Any community should be purposeful, and tailored to the highest and best use of the site or businesses it wants to attract. This may include partnering with outside stakeholders. Commercial Bay partnered with Auckland Council and Auckland Transport to help trigger the City Rail Link and significant public space initiatives, for example. The advantages possible through public/private collaborations cannot be underestimated, especially in the transport, infrastructure and housing sectors.
Smart non-rentable areas
All income streams should be considered, including joint mail or print rooms, cycle parks, lockers, wellness facilities, cycle workshops, personal shopping services, membership apps and data capture services. If it can’t facilitate an income stream, can it operate in less space?
A smart loading dock systems allow deliveries to be booked via van size and then GPS tracked to provide ETA projections that jigsaw deliveries around each other.12 Arrivals and departures are validated via app, saving processing time, moving deliveries faster through the dock, limiting congestion and increasing security. Using such systems results in significant space savings and also increases safety.
Valet parking and automated cycle stacking can deliver similar results, improving efficiency and reducing the amount of non-rentable space. For those who drive, a barrier can recognize your license plate and text you a space for the day, or for as many hours as you need. This allows non-rentable areas to be used more efficiently, reduces the space required and opens up further retail, hotel and public use potential.
Reduce the income gap
Smart design includes smart construction. Modular and off-site construction methods can enable more certain fit-out times and be less disruptive. In Commercial Bay, hotel bathrooms and some food court installations are being constructed off-site to gain the benefit of parallel programming. With elongated program times it may also be worth considering fixed CPI increases prior to commencement.
People mean data
It is also important that communities are measured and monitored so you can institute a cycle of continuous improvements. The more timely and relevant the data that an owner can legitimately gather, the more this data can be used to help shape a more successful community.
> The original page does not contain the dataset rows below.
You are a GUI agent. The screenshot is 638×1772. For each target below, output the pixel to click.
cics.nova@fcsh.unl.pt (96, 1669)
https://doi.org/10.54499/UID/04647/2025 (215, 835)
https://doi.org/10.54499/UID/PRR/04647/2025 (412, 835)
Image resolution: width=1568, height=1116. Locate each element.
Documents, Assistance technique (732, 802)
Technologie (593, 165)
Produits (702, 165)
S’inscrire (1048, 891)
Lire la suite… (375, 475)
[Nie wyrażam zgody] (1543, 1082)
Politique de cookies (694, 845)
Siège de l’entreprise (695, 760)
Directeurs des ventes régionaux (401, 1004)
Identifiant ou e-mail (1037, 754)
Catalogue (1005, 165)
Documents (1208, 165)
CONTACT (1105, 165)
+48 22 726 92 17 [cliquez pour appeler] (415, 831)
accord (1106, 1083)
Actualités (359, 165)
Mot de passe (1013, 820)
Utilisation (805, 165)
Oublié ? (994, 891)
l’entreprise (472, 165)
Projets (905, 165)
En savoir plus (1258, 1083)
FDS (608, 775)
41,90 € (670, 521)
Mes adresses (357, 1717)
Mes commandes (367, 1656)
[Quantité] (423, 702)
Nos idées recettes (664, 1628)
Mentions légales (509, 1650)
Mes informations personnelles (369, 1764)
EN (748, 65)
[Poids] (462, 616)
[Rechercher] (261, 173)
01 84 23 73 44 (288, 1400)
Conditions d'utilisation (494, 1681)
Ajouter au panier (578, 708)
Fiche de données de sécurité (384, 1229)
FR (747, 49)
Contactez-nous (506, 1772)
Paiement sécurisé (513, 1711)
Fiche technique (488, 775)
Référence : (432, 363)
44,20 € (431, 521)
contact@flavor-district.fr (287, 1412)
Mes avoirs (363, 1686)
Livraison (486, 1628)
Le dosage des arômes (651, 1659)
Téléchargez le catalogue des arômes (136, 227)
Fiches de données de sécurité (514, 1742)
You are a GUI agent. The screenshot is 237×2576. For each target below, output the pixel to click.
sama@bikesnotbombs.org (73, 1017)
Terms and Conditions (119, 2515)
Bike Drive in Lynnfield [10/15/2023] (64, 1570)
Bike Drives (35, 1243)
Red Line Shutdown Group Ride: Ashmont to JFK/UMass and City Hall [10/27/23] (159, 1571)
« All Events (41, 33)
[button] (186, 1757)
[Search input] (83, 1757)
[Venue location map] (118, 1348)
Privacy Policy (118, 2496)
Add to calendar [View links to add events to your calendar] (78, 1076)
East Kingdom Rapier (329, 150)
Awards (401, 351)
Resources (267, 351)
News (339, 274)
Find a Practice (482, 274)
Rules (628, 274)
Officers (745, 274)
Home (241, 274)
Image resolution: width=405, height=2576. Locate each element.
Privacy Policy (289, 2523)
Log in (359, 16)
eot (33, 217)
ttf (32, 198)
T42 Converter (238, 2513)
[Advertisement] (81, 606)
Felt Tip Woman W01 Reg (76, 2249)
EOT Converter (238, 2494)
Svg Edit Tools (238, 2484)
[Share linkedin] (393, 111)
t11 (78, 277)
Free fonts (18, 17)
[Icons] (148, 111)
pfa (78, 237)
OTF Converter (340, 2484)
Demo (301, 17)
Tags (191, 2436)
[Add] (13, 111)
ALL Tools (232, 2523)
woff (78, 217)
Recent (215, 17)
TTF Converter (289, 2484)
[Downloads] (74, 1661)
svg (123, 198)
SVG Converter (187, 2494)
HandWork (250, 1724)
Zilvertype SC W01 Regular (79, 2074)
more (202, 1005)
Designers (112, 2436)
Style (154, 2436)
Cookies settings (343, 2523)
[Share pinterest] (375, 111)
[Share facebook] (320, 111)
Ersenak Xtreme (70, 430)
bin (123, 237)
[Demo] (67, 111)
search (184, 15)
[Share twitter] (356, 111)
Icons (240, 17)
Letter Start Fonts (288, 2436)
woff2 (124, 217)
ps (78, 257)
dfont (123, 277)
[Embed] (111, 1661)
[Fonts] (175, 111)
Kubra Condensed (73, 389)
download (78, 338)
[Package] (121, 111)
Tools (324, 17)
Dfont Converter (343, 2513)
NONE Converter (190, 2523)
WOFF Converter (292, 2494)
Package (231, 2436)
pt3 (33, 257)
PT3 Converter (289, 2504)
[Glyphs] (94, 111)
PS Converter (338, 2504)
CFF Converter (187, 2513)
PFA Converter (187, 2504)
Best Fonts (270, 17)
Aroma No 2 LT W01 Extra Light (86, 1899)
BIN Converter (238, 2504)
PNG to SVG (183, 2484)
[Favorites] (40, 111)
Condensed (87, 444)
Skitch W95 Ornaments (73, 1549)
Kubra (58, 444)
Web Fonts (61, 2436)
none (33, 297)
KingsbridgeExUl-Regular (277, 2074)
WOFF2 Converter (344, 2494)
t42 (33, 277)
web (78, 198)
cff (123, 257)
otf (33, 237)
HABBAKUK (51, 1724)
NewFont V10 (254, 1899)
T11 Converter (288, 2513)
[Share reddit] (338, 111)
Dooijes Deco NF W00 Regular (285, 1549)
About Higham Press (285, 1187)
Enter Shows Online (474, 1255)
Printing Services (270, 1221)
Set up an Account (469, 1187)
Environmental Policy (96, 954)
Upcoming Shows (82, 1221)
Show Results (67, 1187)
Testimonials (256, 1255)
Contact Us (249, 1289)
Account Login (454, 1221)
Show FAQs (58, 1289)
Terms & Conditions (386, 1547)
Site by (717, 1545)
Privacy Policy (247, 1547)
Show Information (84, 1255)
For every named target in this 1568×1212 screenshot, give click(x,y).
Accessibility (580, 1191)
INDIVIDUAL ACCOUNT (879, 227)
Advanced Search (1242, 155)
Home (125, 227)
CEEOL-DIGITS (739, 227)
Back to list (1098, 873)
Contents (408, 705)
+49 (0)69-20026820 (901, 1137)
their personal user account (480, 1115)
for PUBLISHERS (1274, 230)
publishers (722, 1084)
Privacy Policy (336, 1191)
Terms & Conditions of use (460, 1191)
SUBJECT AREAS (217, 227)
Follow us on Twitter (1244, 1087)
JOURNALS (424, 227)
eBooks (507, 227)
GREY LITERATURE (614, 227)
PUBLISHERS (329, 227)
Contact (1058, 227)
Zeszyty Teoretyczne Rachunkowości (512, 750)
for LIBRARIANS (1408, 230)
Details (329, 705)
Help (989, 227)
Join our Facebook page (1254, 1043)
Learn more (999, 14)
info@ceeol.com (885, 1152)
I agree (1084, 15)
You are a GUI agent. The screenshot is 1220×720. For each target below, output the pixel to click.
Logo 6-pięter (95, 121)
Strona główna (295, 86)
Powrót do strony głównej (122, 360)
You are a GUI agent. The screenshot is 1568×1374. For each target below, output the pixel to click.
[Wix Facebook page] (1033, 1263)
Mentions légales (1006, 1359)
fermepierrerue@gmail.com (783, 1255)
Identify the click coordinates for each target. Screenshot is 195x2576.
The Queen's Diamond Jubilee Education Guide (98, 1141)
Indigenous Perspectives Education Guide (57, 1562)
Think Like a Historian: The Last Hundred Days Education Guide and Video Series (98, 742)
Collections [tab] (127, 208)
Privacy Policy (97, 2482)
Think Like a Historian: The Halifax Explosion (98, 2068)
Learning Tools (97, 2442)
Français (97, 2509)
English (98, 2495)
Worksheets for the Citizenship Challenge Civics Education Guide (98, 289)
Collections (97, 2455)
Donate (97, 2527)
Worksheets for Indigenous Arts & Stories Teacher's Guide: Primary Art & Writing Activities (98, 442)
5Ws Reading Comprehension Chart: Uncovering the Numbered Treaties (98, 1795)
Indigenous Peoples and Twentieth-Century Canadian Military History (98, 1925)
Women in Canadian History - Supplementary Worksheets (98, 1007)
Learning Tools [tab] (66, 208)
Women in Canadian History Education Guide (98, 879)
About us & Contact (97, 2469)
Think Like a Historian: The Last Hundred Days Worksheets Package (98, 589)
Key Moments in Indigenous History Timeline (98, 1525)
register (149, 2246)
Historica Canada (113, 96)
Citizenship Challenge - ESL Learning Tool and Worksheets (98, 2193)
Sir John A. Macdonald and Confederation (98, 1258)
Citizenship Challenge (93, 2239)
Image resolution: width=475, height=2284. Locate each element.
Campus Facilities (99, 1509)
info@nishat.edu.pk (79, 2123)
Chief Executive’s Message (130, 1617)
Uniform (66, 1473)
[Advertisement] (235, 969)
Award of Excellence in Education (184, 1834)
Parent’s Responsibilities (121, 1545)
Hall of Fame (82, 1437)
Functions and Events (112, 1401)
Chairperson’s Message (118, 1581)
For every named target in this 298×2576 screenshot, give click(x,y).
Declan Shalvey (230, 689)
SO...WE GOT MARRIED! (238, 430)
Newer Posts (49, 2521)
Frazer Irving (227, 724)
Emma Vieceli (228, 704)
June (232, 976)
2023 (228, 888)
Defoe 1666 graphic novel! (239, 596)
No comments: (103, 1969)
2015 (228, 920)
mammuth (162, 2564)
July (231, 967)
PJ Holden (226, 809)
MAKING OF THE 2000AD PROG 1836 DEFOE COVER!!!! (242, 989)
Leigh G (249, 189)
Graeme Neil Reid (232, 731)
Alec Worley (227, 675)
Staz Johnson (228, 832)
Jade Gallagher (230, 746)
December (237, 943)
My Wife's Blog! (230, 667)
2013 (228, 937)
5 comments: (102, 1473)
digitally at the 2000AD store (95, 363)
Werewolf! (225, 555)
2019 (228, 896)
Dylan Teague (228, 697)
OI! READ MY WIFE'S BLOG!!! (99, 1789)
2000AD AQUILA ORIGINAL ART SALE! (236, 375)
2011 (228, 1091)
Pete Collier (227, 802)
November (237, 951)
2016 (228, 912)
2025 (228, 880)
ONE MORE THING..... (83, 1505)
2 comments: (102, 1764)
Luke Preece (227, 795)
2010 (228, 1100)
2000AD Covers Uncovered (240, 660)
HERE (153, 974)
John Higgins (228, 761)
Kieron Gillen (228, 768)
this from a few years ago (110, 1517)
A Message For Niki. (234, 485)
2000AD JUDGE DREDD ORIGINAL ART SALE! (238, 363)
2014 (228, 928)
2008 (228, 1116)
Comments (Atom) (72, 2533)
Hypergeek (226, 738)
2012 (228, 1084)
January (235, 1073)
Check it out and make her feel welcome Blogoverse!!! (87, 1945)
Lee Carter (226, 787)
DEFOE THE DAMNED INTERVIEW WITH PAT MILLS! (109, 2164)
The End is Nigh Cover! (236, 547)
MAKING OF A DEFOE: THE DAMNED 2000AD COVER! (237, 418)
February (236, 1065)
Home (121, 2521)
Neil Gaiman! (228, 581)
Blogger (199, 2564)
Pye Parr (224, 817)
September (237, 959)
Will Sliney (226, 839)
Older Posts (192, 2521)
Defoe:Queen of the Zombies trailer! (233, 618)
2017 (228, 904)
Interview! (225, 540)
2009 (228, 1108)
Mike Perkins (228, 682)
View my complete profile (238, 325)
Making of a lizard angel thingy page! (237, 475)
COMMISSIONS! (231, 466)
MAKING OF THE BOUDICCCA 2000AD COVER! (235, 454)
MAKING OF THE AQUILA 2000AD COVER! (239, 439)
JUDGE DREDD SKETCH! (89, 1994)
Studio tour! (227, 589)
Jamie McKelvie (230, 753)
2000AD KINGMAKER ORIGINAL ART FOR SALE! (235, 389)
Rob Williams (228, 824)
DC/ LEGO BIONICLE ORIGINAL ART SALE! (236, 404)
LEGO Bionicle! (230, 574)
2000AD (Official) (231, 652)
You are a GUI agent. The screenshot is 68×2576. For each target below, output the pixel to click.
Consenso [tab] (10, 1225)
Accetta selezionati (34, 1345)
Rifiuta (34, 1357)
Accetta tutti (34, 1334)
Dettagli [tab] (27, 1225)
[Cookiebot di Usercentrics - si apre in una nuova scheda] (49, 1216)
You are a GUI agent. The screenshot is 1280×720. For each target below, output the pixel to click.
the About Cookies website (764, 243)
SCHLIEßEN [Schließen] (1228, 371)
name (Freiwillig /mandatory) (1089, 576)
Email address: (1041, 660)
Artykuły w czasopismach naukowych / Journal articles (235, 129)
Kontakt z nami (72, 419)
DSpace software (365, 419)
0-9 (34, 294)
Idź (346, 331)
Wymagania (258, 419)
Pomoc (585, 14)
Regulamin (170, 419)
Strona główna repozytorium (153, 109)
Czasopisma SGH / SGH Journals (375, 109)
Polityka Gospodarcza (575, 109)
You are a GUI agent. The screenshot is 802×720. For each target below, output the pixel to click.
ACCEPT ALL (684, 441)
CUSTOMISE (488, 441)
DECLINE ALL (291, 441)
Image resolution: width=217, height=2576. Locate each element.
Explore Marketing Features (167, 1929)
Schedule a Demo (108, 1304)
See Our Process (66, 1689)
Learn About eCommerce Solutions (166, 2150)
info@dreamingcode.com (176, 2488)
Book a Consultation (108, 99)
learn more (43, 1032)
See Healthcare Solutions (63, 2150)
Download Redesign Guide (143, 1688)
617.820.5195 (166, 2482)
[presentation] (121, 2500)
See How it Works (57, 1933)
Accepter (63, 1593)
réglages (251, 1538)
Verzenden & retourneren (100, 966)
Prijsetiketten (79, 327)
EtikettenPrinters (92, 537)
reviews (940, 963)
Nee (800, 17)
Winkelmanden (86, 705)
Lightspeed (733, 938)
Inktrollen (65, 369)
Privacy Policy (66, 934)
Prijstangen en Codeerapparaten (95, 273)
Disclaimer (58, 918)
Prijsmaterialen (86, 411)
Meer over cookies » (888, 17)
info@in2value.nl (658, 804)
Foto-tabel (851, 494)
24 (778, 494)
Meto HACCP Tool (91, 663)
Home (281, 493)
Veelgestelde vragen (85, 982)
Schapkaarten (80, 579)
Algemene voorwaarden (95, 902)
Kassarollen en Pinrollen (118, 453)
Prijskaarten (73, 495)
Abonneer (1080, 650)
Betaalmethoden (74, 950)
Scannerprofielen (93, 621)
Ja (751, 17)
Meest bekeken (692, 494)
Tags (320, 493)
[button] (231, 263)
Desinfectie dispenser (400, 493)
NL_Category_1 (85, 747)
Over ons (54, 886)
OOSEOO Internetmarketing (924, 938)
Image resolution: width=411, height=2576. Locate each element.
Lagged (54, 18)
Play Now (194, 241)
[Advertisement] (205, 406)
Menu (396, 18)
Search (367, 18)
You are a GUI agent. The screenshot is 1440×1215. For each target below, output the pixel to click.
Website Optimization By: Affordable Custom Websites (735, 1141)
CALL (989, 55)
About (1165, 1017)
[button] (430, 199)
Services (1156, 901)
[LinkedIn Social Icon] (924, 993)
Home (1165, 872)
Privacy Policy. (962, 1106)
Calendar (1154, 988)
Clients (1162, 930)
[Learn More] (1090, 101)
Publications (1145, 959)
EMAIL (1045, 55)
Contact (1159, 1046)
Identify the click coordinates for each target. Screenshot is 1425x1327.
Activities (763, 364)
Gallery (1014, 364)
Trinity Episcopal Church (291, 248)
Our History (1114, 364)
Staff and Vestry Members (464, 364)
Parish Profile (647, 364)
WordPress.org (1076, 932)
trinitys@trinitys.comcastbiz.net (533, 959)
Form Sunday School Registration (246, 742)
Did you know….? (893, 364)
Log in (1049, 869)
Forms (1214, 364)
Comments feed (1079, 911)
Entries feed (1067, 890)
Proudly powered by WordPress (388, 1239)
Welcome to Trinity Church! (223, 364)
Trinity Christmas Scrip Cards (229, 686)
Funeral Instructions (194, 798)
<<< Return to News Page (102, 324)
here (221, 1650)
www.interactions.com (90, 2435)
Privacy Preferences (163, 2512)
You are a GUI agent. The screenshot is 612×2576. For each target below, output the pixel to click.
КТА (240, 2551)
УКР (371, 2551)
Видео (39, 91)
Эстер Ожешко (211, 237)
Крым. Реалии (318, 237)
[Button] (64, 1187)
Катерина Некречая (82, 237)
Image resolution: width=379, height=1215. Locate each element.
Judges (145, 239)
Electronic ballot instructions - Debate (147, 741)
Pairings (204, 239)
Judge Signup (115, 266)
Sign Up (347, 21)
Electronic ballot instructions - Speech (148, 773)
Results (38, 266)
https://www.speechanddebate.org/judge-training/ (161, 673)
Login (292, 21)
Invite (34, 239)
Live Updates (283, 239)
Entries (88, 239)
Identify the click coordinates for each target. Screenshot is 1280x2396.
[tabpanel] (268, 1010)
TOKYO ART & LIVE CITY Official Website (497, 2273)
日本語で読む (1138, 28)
Digital platforms can, for example, be integrated into a building to monitor performance or measure collaboration and demand to help inform and shape highest and best use. Real estate should be considered collectively and actively managed to unlock its full value, with a view to exciting the increasingly demanding workforce. Active management will likely require a larger asset team, but developing and delivering on such relationships are essential in uncertain times.